JO de Pékin : Pollution, le grand mystère des jeux
Après le feu d’artifice,
la qualité de l’air de la capitale chinoise n’est plus d’actualité
Pékin, 33 degrés. Sixième jour de
brouillard. La silhouette du balayeur avec son masque de chirurgien s’affaire
dans l’alignement du trafic. Au-delà de
Un
exploit.
Selon les autorités, la pollution a concrètement baissé de 20 % depuis juillet.
L’alternance automobile des plaques paires et impaires, instaurée depuis trois
semaines, aurait réduit le trafic de 21 % - 2 millions de voitures -, un
exploit remarquable dans la capitale du piéton pourchassé. Le Bureau de
protection de l’environnement affirme que le taux des polluants majeurs,
dioxyde et monoxyde de carbone, a baissé dans les mêmes proportions. Comme on
s’autofélicite de l’éloignement des camions et des bus longue distance, des
usines fermées ou des baisses de production autour du charbon et de la chimie.
Dans une
région du Hubeï, surarmée de plus de 100 millions d’habitants, où les fumées
noires de l’industrie de l’acier et du fer célèbrent d’abord la suprématie de
l’empire, ces mesures frappent l’imagination de la rue. Mais elles ne rassurent
pas grand monde, excepté Jacques Rogge. Le pays qui va bientôt rattraper les
États-Unis dans la production des gaz à effet de serre organise des Jeux à la
pire saison, quand aux particules issues du transport et de l’industrie
s’ajoutent les poussières des déserts et des routes portées par les vents.
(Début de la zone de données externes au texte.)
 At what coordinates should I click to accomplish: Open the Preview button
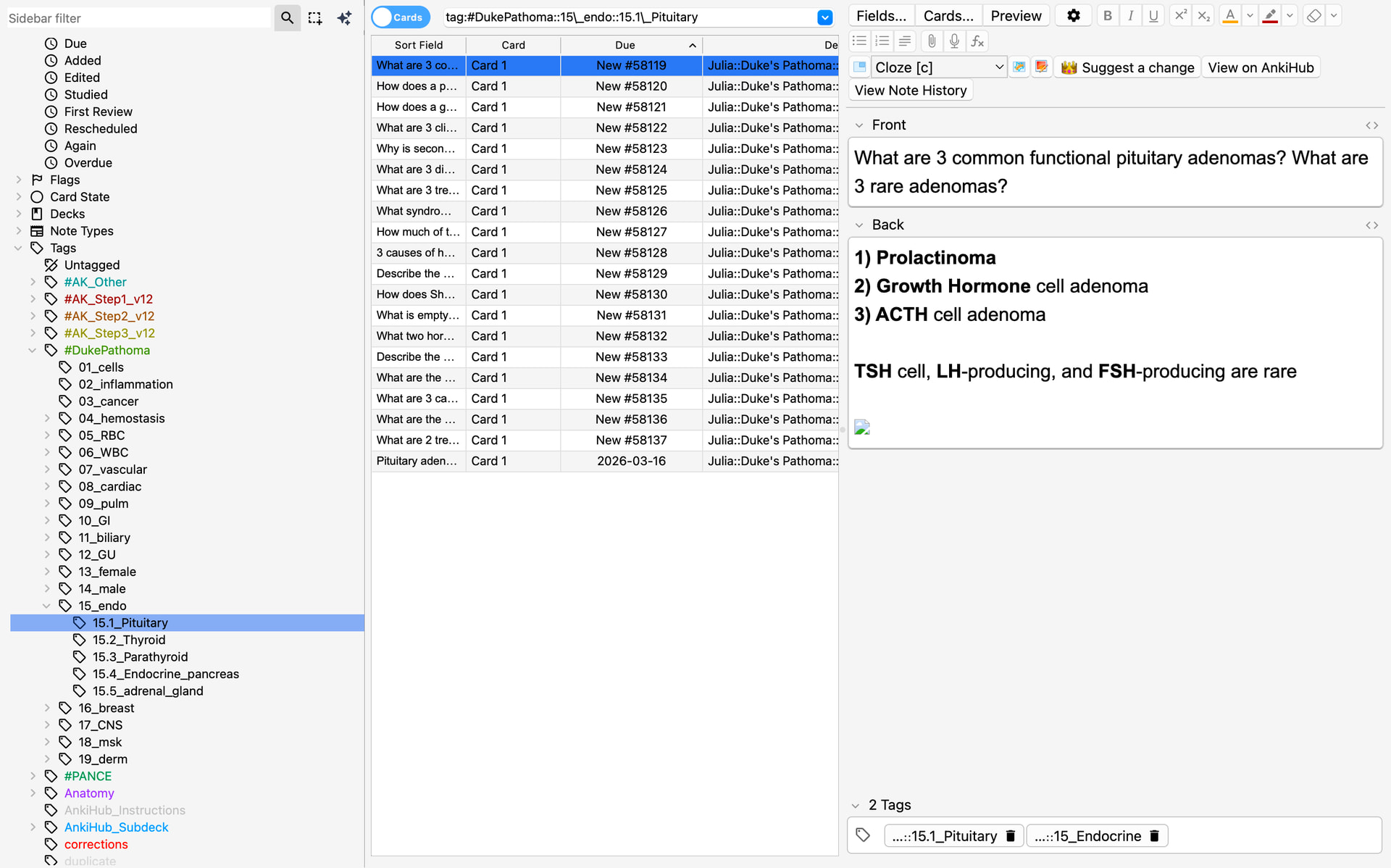click(1016, 16)
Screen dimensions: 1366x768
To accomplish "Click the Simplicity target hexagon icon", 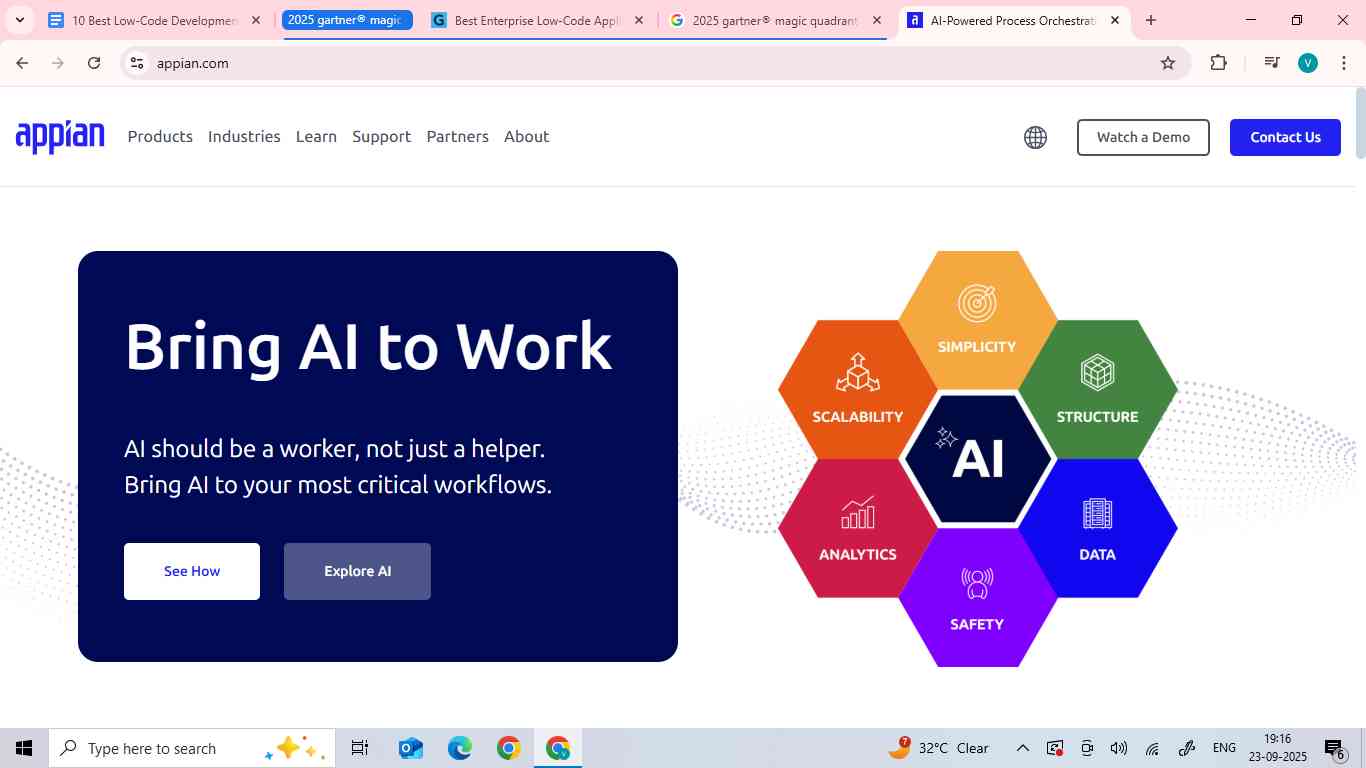I will point(977,303).
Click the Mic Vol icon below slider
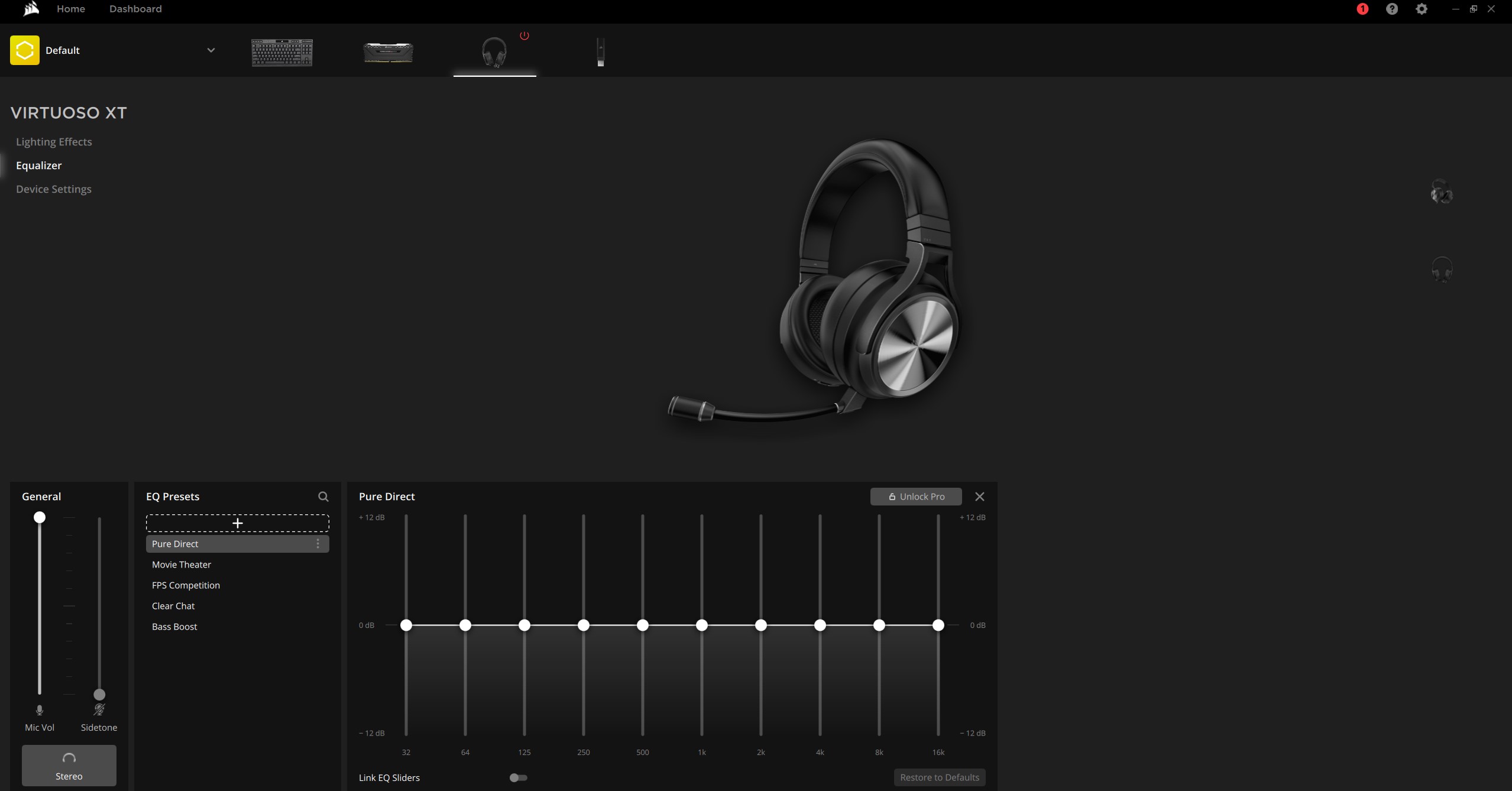This screenshot has width=1512, height=791. coord(39,710)
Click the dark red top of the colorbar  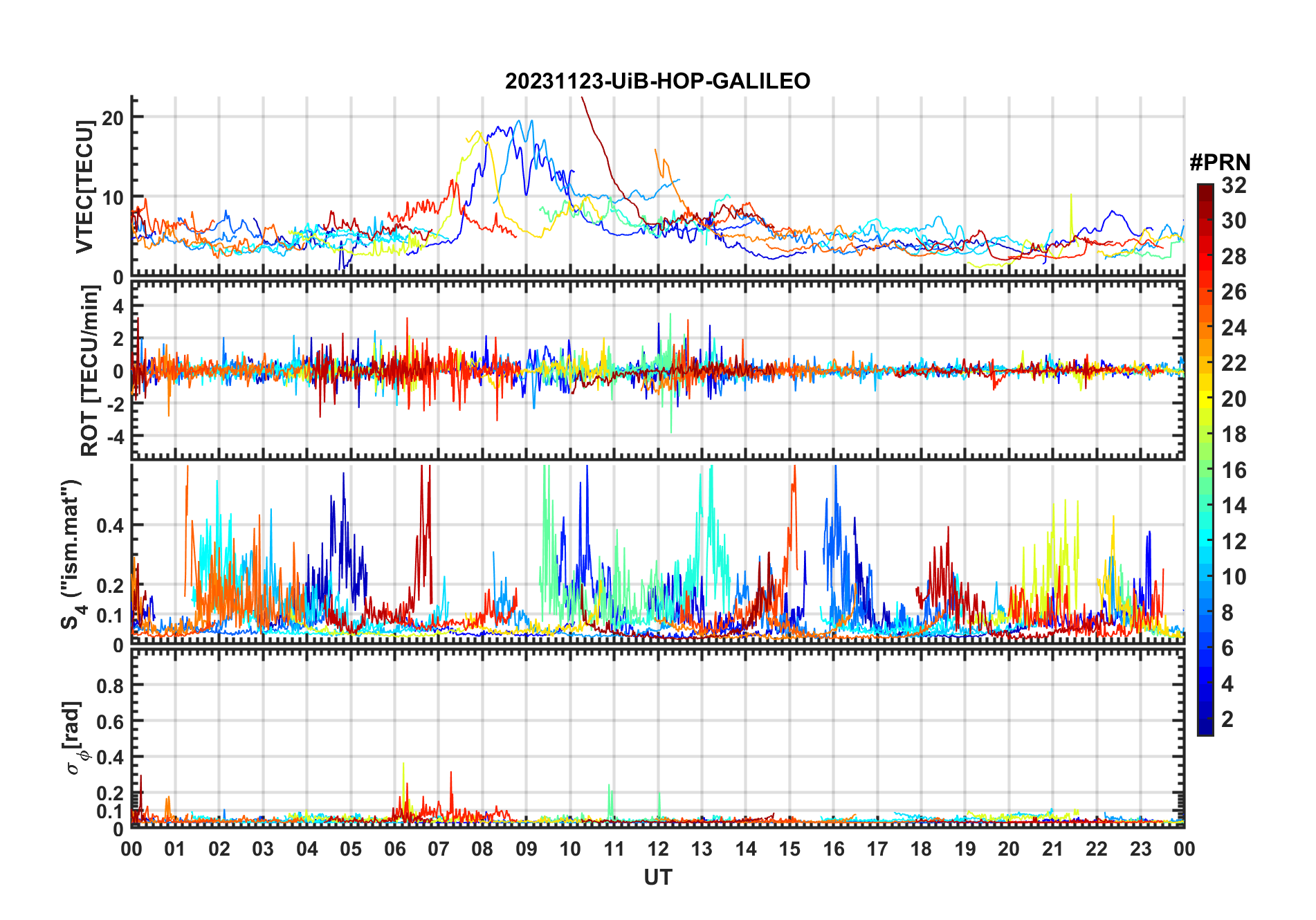(x=1205, y=188)
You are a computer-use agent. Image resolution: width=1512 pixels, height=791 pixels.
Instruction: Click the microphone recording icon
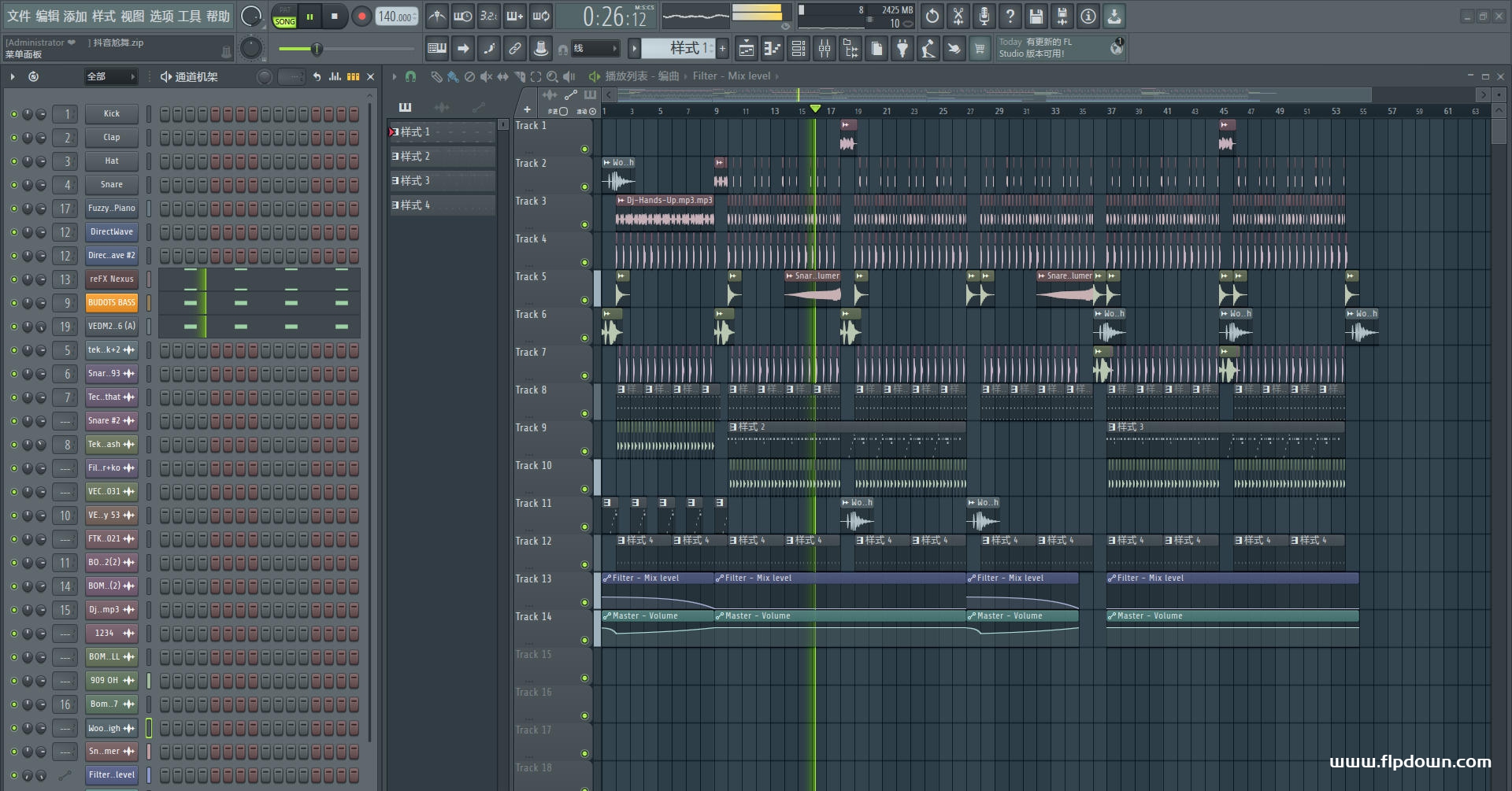pos(984,16)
Voir du bleu. Qui a vu du bleu ? Le bleu tient de la
fantasmagorie. C’est comme si l’on croisait un ours à Mimizan. Le bleu est
promis en abondance. Et la jeunesse olympique se mirerait dedans. Mais personne
ne parle du même bleu, ni des mêmes indices de pollution. Le Bureau de
protection de l’environnement a le sien, sans que l’on sache à quoi
correspondent les degrés de cet indice. L’échelle utilisée pour interpréter les
données sur les particules qui peuvent entrer dans l’organisme n’est que
chinoise. Au-delà de 80 microgrammes de particules fines par mètre cube, Paris
sonne l’alerte, un seuil que Pékin fixe à 200 microgrammes. L’air y est donc
souvent « de bonne qualité ». Pour le principal polluant de la ville, les
particules en suspension PM10, l’indice 100 correspond en réalité à 150
microgrammes par mètre cube d’air. Cette valeur jugée acceptable par la Chine
est trois fois supérieure aux recommandations de l’Organisation mondiale de la
santé.
Un
acharnement. Sur ce débat, l’institut de recherche du gouvernement refuse de
s’exprimer et les ONG chinoises ont la prudence du lémurien. « Tout ce qui a
été engagé dans la lutte aura des effets à long terme », explique Song Xin
Zhou, qui dirige l’association Pékin vert. « L’événement va nous permettre
d’aller plus loin. » Le dossier est bouclé, au moins pour la durée de la
compétition. La pollution se cantonne au ressenti personnel, pas du tout à la
démonstration chiffrée. « L’eau n’a plus le goût de poussière d’il y a deux ans
», assure ce Pékinois. « Mais c’était peut-être dû au ciment des nombreux
chantiers. Nous sentons que cela va mieux. » En l’absence de preuves, le sujet,
une fois encore, ramène aux réflexes d’autodéfense. On rappelle ici qu’il
s’agit d’un acharnement frénétique de la presse étrangère marqué du sceau de
l’amnésie, alors que la pollution de l’air de Los Angeles était déjà un souci
majeur il y a vingt-quatre ans. « Nous avons fait le maximum. Les Chinois sont
exaspérés par ce qu’ils lisent sur Pékin. Vos critiques sont systématiques et
ne nous encouragent pas. »
La
pollution a réintégré le giron politique et donc le grand silence. Jacques
Rogge n’a pas tout à fait tort, mais il ignore pourquoi il n’a pas raison.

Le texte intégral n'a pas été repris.